(Data on locating visible targets)
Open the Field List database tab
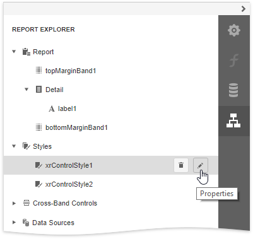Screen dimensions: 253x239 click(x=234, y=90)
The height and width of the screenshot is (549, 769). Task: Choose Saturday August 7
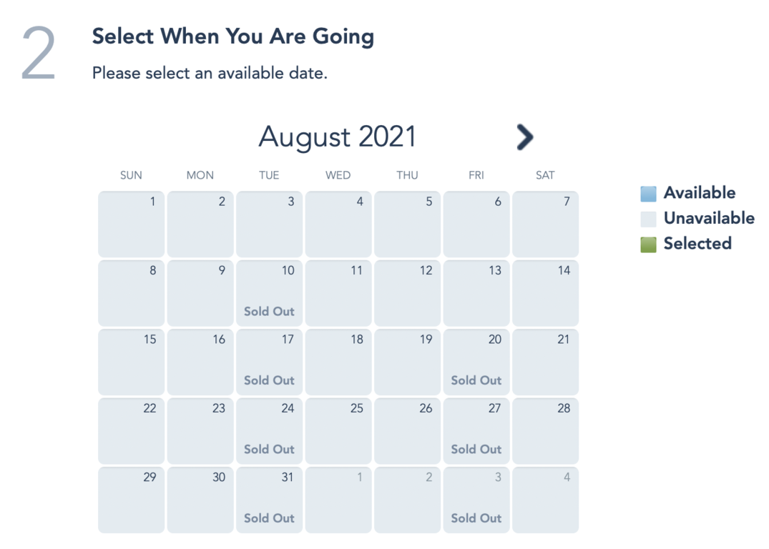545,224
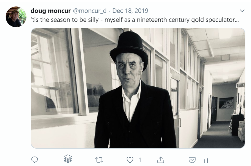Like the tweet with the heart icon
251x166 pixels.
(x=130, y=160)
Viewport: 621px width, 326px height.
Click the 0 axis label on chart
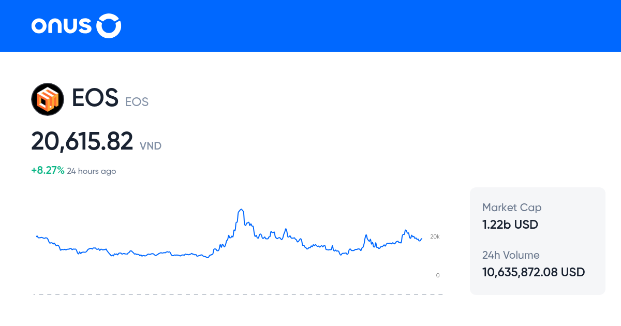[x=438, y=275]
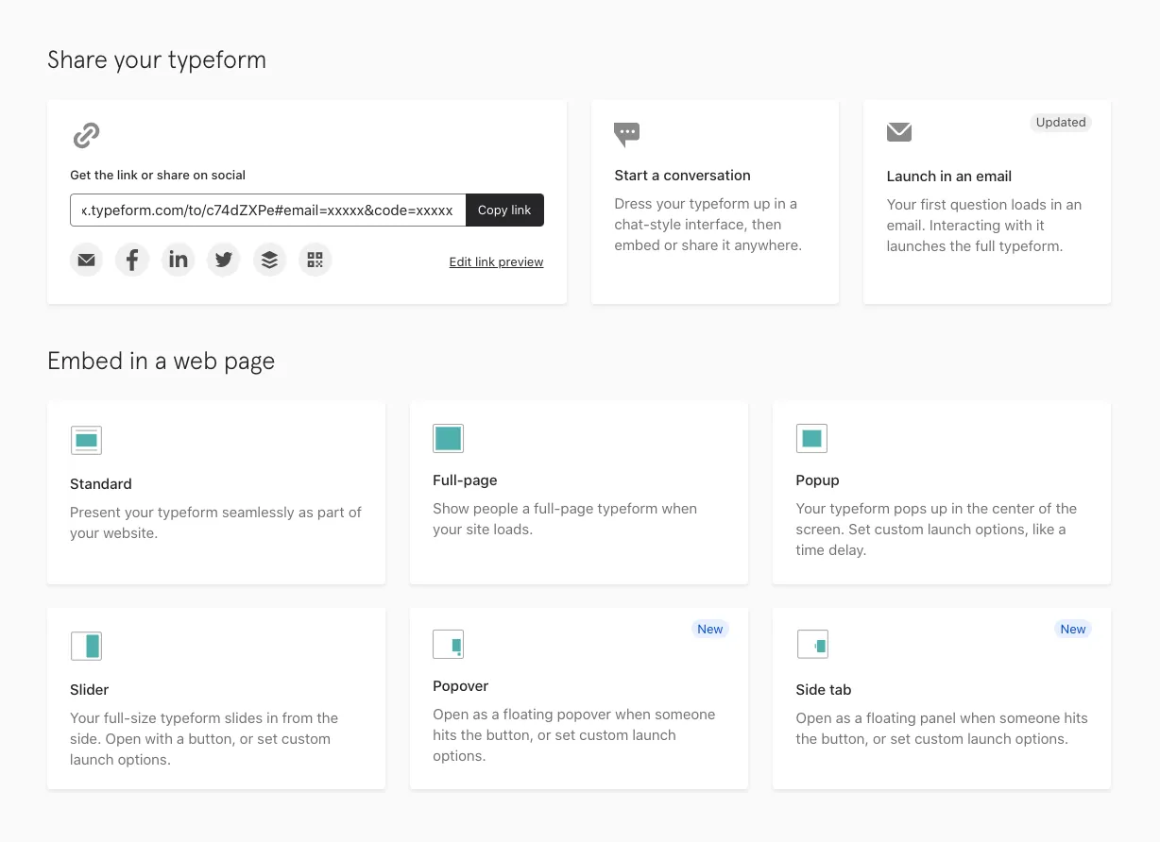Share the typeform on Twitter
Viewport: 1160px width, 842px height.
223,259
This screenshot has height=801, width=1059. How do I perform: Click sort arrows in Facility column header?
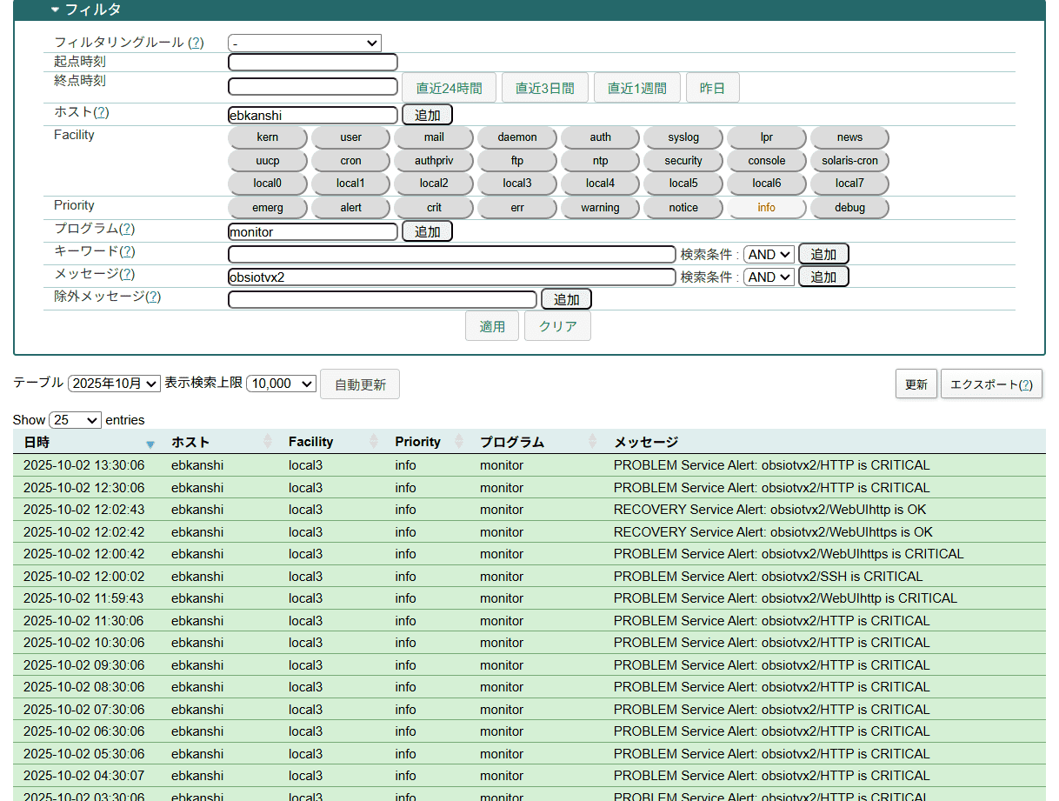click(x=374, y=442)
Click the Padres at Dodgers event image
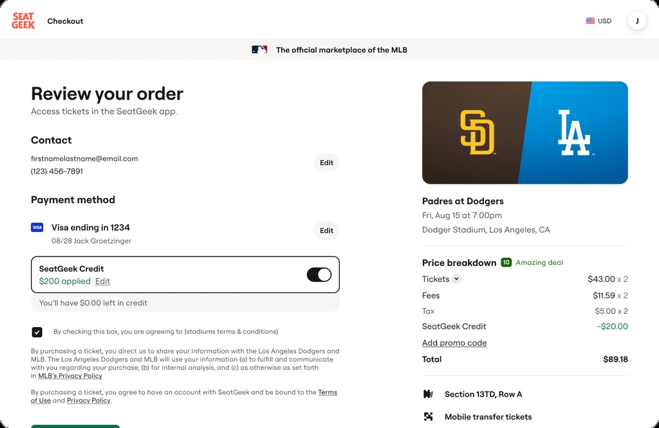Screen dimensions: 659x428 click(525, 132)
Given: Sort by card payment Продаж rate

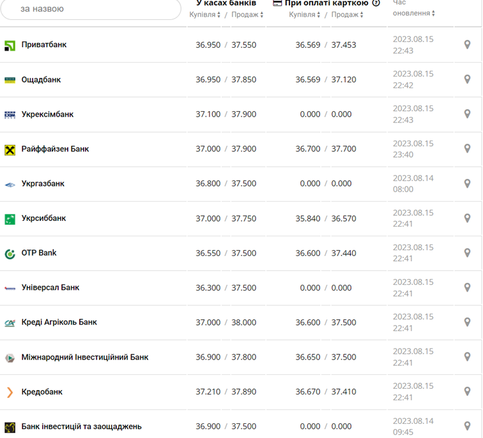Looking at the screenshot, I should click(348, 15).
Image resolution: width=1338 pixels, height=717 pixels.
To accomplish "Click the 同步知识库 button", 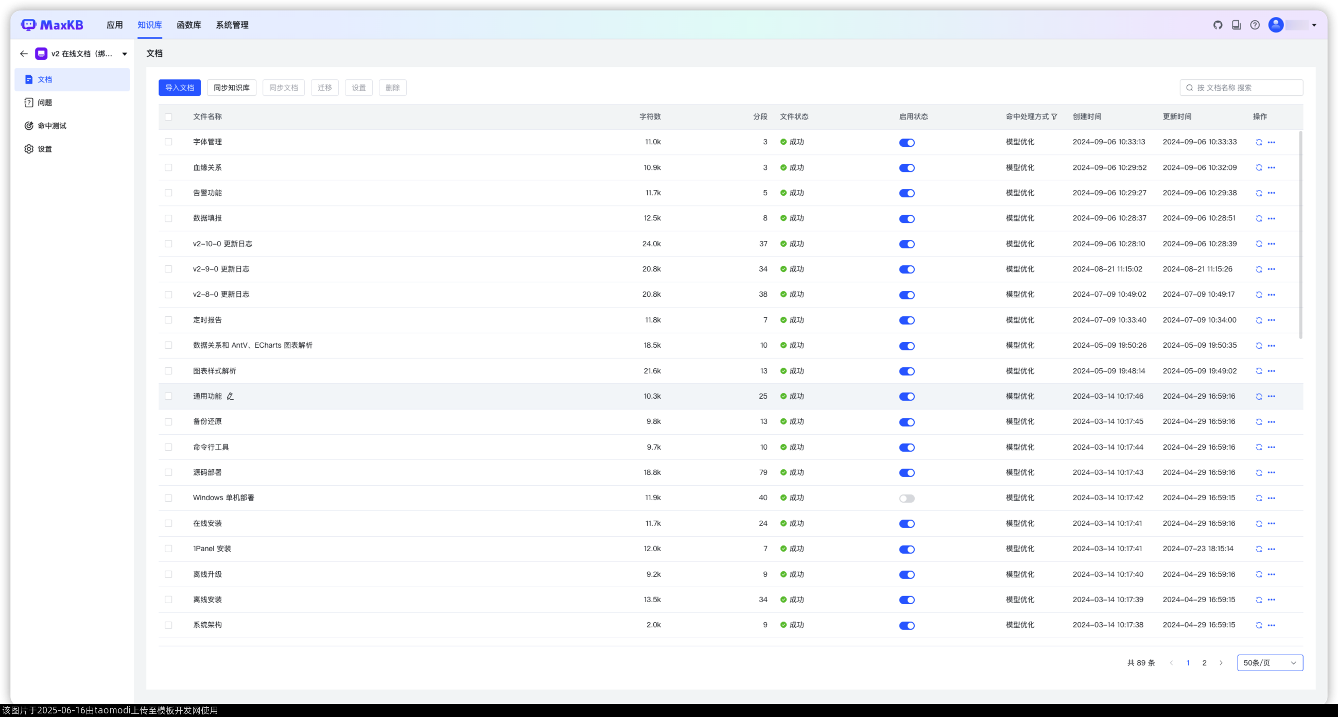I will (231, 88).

# [WHAT IS EXPECTED]
Reproduce the lines of the data above verbatim, from the line containing "The height and" to the line containing "click(x=374, y=442)", including both of those lines. Omit the pictures from your answer.

# [THE OUTPUT]
The height and width of the screenshot is (549, 769). Task: Choose Saturday August 7
545,224
Like the tweet with the heart icon
251x166 pixels.
(x=130, y=160)
Viewport: 621px width, 326px height.
Click the 0 axis label on chart
[x=438, y=275]
Share the typeform on Twitter
Viewport: 1160px width, 842px height.
223,259
This screenshot has height=801, width=1059. How do I perform: Click sort arrows in Facility column header?
click(x=374, y=442)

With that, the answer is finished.